Records as content-addressed signed data

Every artifact in idiolect is an ATProto record. A record is:

  • a JSON object,
  • with a $type field naming a lexicon,
  • stored at a (did, collection, rkey) triple,
  • content-addressed by its CID,
  • signed by the publishing repo's signing key.

The substrate is documented in the ATProto spec. This chapter covers the properties idiolect relies on.

Properties idiolect relies on

1. Records are signed

Every commit is signed by the repo's signing key. A consumer fetching a record can verify the signature against the repo head and the head against the canonical PLC directory entry. idiolect's trust model is rooted in those signatures: a verification record is only as trustworthy as its signer.

The runtime does not re-validate signatures on every read. The shipped path is:

sequenceDiagram
    Consumer->>PDS: getRecord(uri)
    PDS-->>Consumer: { value, cid, signed_commit }
    Consumer->>PLC: resolve did
    PLC-->>Consumer: signing_key
    Consumer->>Consumer: verify cid against signed_commit
    Consumer->>Consumer: verify signed_commit against signing_key

The verification step is what idiolect-identity plus the VerifyingResolver in idiolect-lens give you. Cache the resolved signing key, re-fetch only on cache miss, and treat a mismatch as a hard error.

2. Records are content-addressed

A record's CID is derived from its canonical bytes. Two records with the same content have the same CID. The CID is what the lens record's object_hash field carries, and what the VerifyingResolver checks before instantiating a lens. A malicious upstream cannot serve a different lens under the same at-uri without changing the CID, and the CID change is observable.

3. Records compose by reference

A record can reference another record by at-uri or by strongRef (at-uri + CID). A strongRef is content-addressed, so the reference points at exactly one byte sequence. An at-uri is a mutable pointer.

idiolect uses strongRef for evidence (belief.evidence, correction.encounter, verification.lens) and at-uri for queries that should follow updates (recommendation.lensPath, dialect.entries[].vocab). The choice in each lexicon is deliberate; see the per-lexicon reference for the rationale.

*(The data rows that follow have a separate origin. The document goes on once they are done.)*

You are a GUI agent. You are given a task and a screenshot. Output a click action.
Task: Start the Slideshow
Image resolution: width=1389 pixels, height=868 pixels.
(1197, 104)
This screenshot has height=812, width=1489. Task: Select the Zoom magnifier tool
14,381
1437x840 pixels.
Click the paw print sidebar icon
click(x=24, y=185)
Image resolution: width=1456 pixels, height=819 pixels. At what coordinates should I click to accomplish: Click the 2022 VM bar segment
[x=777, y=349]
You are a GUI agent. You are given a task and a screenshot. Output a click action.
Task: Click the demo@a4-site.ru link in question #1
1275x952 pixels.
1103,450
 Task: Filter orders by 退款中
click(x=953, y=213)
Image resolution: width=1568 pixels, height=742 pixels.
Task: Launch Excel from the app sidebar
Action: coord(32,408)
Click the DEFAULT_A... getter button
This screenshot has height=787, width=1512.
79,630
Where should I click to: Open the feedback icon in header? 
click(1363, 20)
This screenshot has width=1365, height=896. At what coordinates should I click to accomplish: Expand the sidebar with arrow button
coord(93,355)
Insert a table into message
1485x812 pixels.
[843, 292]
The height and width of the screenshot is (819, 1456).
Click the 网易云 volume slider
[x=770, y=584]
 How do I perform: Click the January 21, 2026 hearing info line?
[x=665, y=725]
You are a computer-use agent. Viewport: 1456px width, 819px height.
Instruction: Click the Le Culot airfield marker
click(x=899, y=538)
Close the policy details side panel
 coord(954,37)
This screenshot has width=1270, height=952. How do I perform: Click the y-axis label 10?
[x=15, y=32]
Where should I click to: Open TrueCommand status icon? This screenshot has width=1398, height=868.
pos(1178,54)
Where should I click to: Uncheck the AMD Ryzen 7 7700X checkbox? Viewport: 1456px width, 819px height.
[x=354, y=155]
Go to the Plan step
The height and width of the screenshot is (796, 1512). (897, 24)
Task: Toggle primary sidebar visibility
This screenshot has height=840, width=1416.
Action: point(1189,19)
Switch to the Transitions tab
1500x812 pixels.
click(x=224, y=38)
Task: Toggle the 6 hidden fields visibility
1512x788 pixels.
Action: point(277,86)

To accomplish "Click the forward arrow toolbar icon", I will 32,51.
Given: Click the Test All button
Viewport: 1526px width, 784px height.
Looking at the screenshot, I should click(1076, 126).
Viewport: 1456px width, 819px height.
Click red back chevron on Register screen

4. Records survive PDS migration

ATProto's identity layer (PLC plus did:web) lets a repo move between PDSes without changing its did. A record fetched by at-uri after a PDS migration goes through one extra DID-resolve hop and arrives at the new PDS. idiolect's runtime path goes through idiolect-identity for every fetch; PDS migration is transparent.

Properties idiolect adds on top

5. Lexicon validation at the boundary

Every shipped record kind validates against its lexicon at parse time. A field that violates a format, maxLength, or required constraint fails to deserialize before any business logic runs. The boundary is exactly where you want it.

6. Family-typed dispatch

The codegen-emitted family modules (idiolect_records::IdiolectFamily) let consumers be generic over the family. A firehose handler that takes a RecordHandler<F: RecordFamily> filters out-of-family commits before decode. The crate-level reference covers OrFamily<F1, F2> for composing families.

7. Open enums

Every enum-shaped field is an open enum: known values are typed constants, unknown values fall through to Other(String), and the sibling *Vocab field points at a dev.idiolect.vocab record where unknown values resolve. This is what lets two communities extend the same field without a centralized governance step. See Open enums and vocabularies.

8. Internal records do not federate

Runtime state that should not federate (firehose cursors, OAuth tokens) uses the same panproto schema apparatus, but under a sibling dev.idiolect.internal.* namespace. Conformant firehose consumers skip the prefix; the data still travels through the same runtime as a public record, just out of band.

What ATProto does not give you

  • A schema language. ATProto Lexicon is a constrained type language; it does not cover lens algebra, schema diffs, or optic classification. Those live in panproto, which idiolect embeds.
  • A migration story. Lexicon revision is wire-compatible by policy, not by tooling. The lexicon-evolution policy fills the gap; see Lexicon evolution policy.
  • A vocabulary registry. Open-enum slugs need a published knowledge graph to resolve; ATProto does not ship one. The dev.idiolect.vocab record is where the resolution lives.